I never understood what she was thinking when she chose that path, and all that was left was to weep until my throat was raw. She herself probably couldn’t have given me a clear answer about why she’d had to make such a painful choice.
Did she really have to do that? Couldn’t she have chosen a kinder option? Then the two of us could have stayed in our happy dream without ever having to know that soul-crushing sadness.
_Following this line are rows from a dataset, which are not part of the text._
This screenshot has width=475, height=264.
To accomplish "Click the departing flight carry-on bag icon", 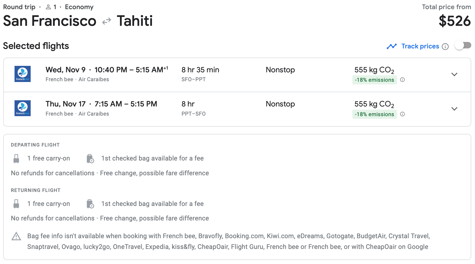I will click(x=16, y=159).
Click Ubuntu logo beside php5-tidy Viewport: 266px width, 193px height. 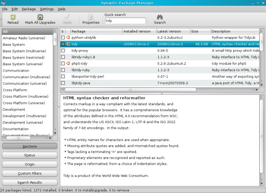click(68, 63)
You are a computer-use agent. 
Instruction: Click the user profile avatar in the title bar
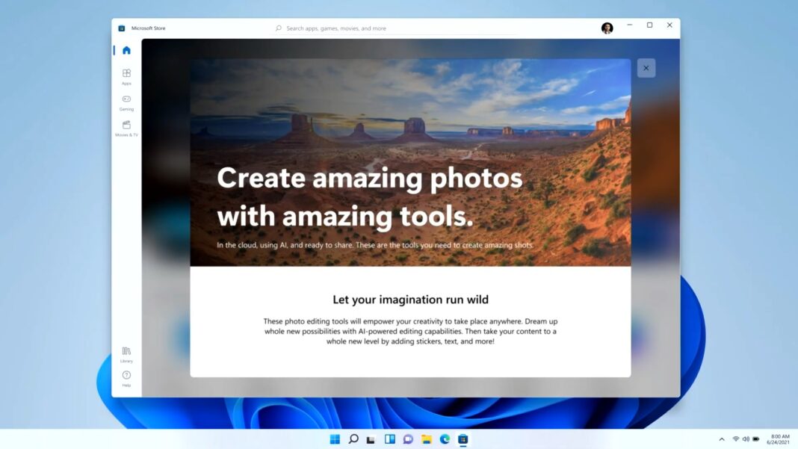(607, 28)
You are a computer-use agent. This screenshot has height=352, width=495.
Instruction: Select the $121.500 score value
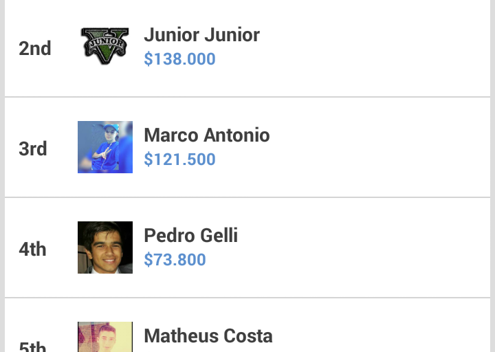coord(179,160)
And yet Undine shook me with her gentle hand and roused me—why?
She had a secret.
She had nestled flowers and the moon in her heart.
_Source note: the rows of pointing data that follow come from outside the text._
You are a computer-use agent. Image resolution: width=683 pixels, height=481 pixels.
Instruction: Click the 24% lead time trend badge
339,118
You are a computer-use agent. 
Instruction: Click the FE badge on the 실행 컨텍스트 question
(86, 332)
For the longest time I didn’t know that.
Prologue—Maki—Firefly
Nightfall/The Princess Speaks
I saw a god enraged.
The source of my grandfather’s anger was unknown to me.
Mitsukuni Himekura was supposed to be a man who governed information, a man who wielded his power and issued orders however he wished, an arrogant man in absolute control.
As far as I was concerned, my grandfather was a god who would allow no contradiction. He was well over halfway through his seventies, but there wasn’t the slightest hint that his physical or mental capacities had been compromised, and he gave off the impression that he had ruled the world since hundreds of years ago and that he would go on living into eternity.
Despite that, my grandfather’s face was twisted hideously with humiliation, his one eye grew red and bloodshot, and his shoulders shook with rage.
Feeding the koi fish at the edge of a pond on a moonlit night, my grandfather’s movements were violent and he looked as if he was venting his anger. Each time he cast a handful of food, the surface of the pond threw up rough waves that reflected the moonlight, and the koi fish that were my grandfather’s pride felt their master’s displeasure and twitched their red fins and swarmed away in suspicion.
I listened, holding my breath behind a pine tree, to the vengeful wail that spilled from his cracked lips.
“…That blasted Shirayuki…the promise…is still going?”
Shirayuki? And what promise?
Ignorant of it all, I felt something move deep in my chest like the dark surface of the water.
My grandfather fell into silence after that and continued throwing food to the fish. My skin prickling with tension, I left that place as silently as possible.
That happened during the summer when I was about to turn eighteen.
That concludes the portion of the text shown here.